If there is any piece of equipment in the kitchen that needs your immediate attention, it’s the toaster. Toasters are catch-alls for gluten crumbs built up slice after slice, not to mention they are cumbersome to clean. Opening the hatch door to release the crumbs is a start, but typically crumbs and gluten-residue will still be hiding throughout the toaster, often visible on the walls and in hard-toclean corners. Unlike a conventional oven, a toaster can’t produce the high heat necessary to kill residual gluten left behind, you are better off replacing your toaster with a new one. Chances are likely your toaster is ready for a replacement anyway! And don’t forget to keep in mind that you always need to watch out for toasters away from home when visiting family or restaurants.

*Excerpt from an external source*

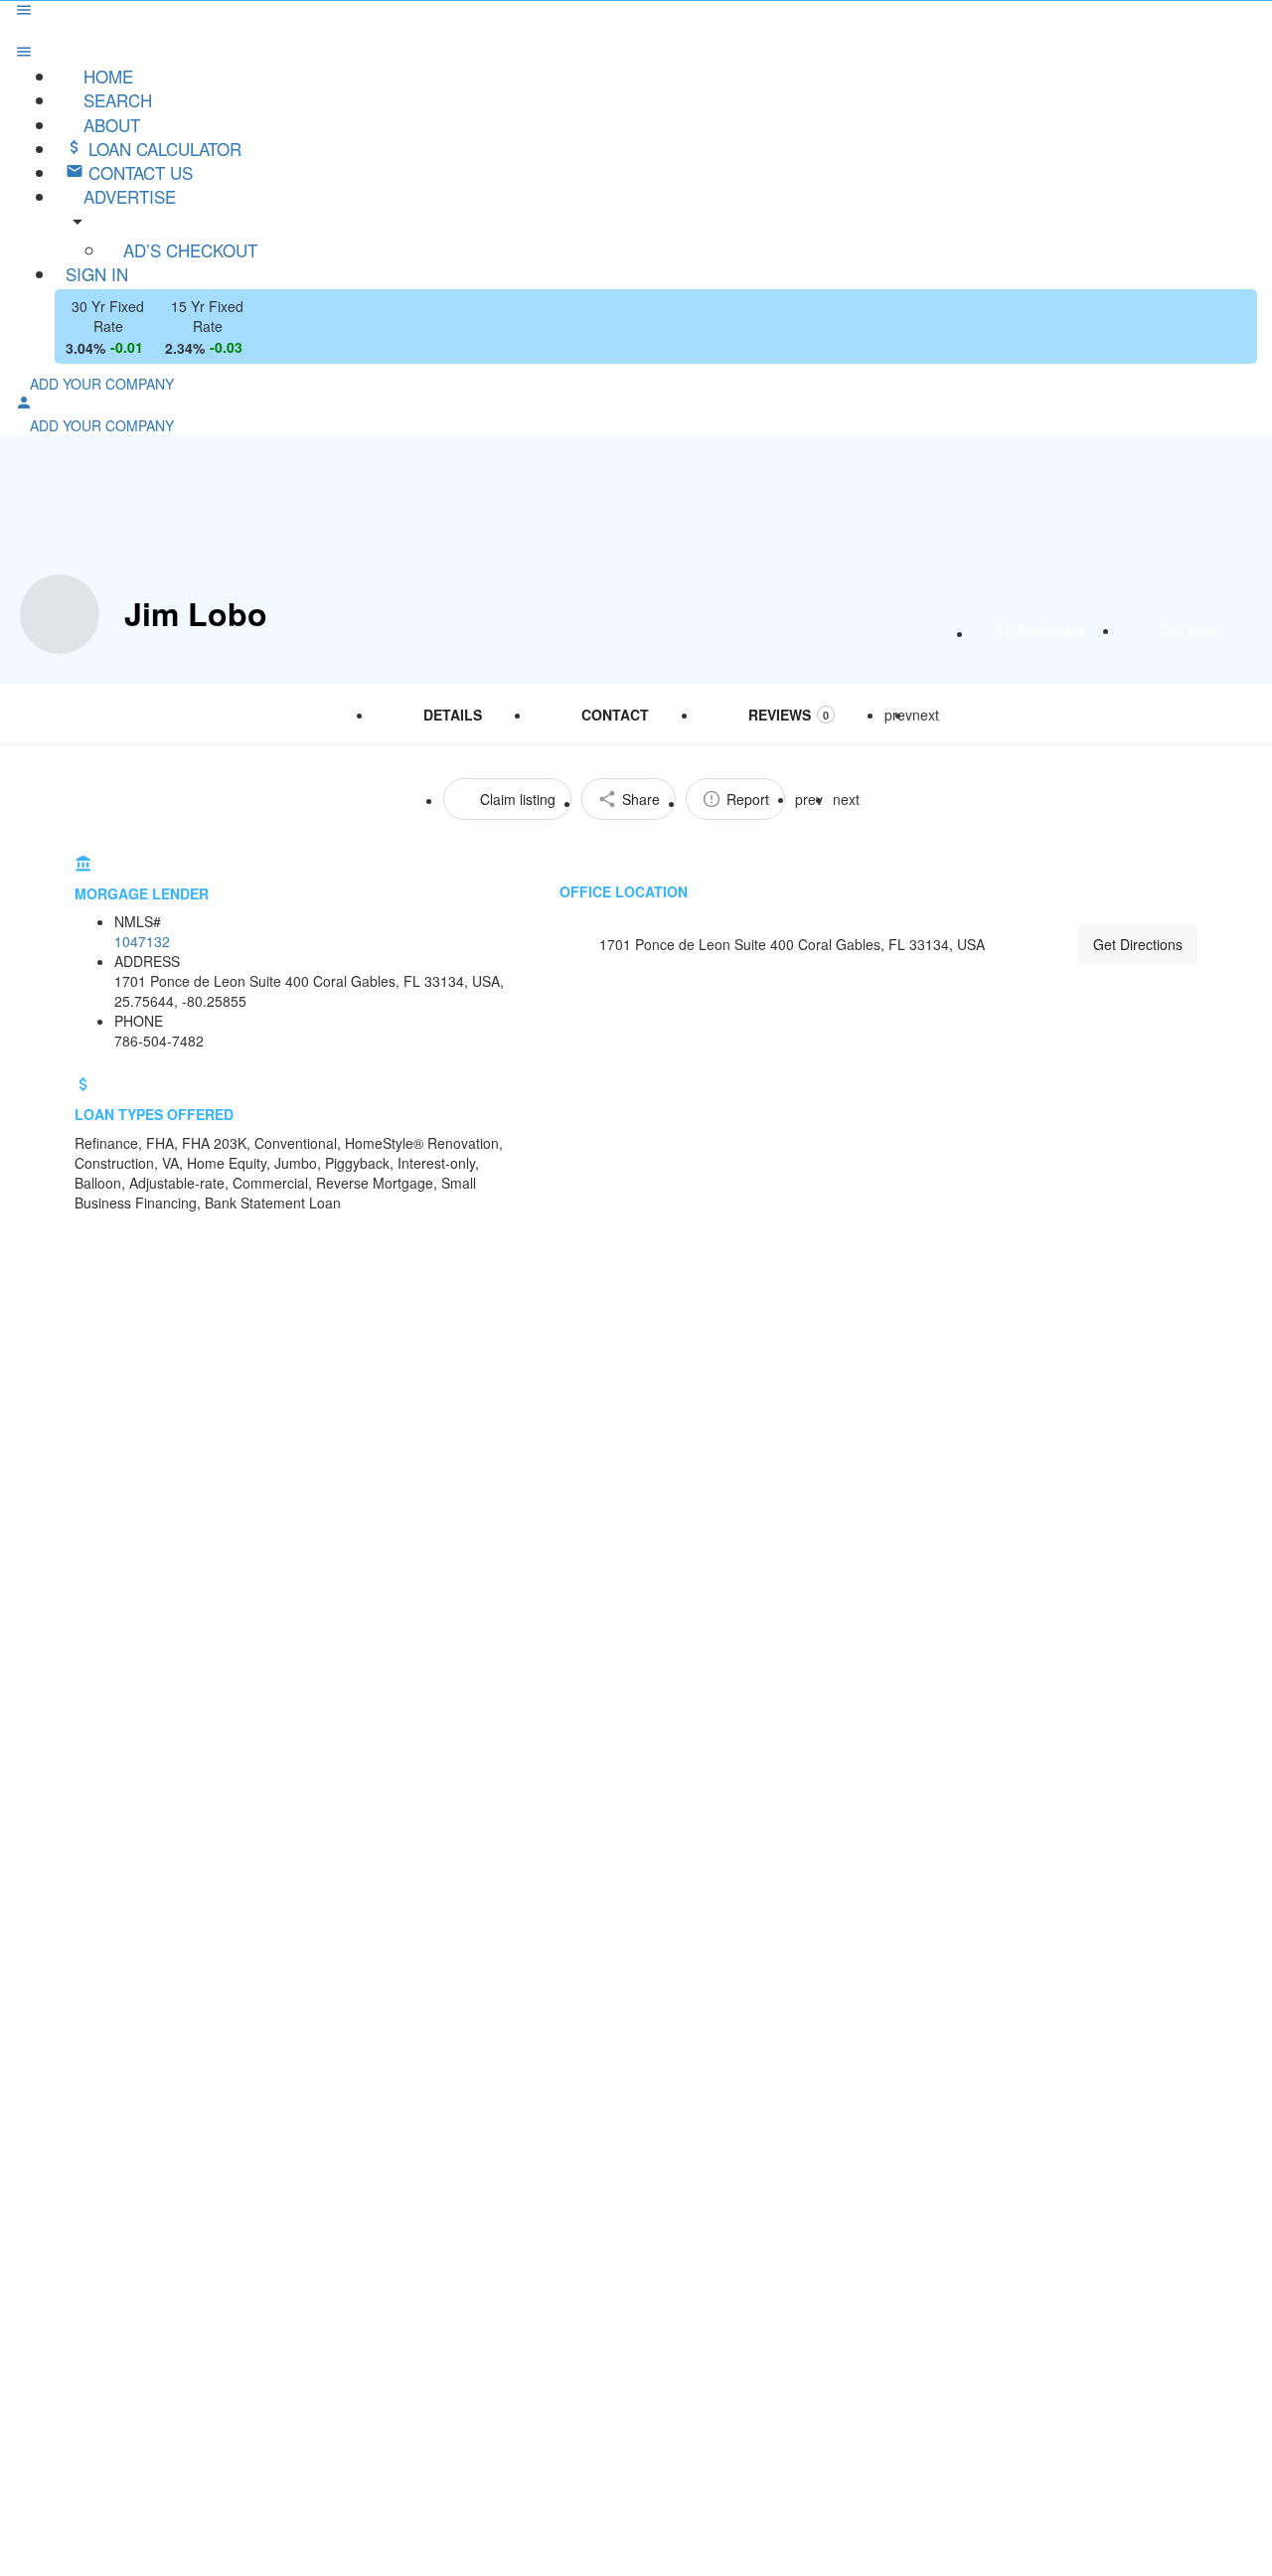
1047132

Toaster ovens and microwaves must also be thoroughly cleaned. Remove all racks and trays to thoroughly sanitize them, using a bit of steel wool if necessary to eliminate hard-to-remove build-up. Scrub the inside of the oven, paying close attention to the walls, ceiling, door, and window. Leave no trace behind, or you’ll need to replace the oven!
Also, it’s common to be fearful of using your conventional oven when you know you have baked many foods laden with gluten, but you need not be. Simply clean your oven thoroughly as you would normally, paying especially close attention to removing caked-on matter. For added safety, set the oven temperature at 500 degrees Fahrenheit and let it bake for fifteen minutes to kill any gluten that may be left behind after cleaning.
Finally, clean your stove surfaces, making sure to remove any possible trace of gluten resulting from pots that boiled over or spilled crumbs. Knowing everything is as clean as possible will give you peace of mind.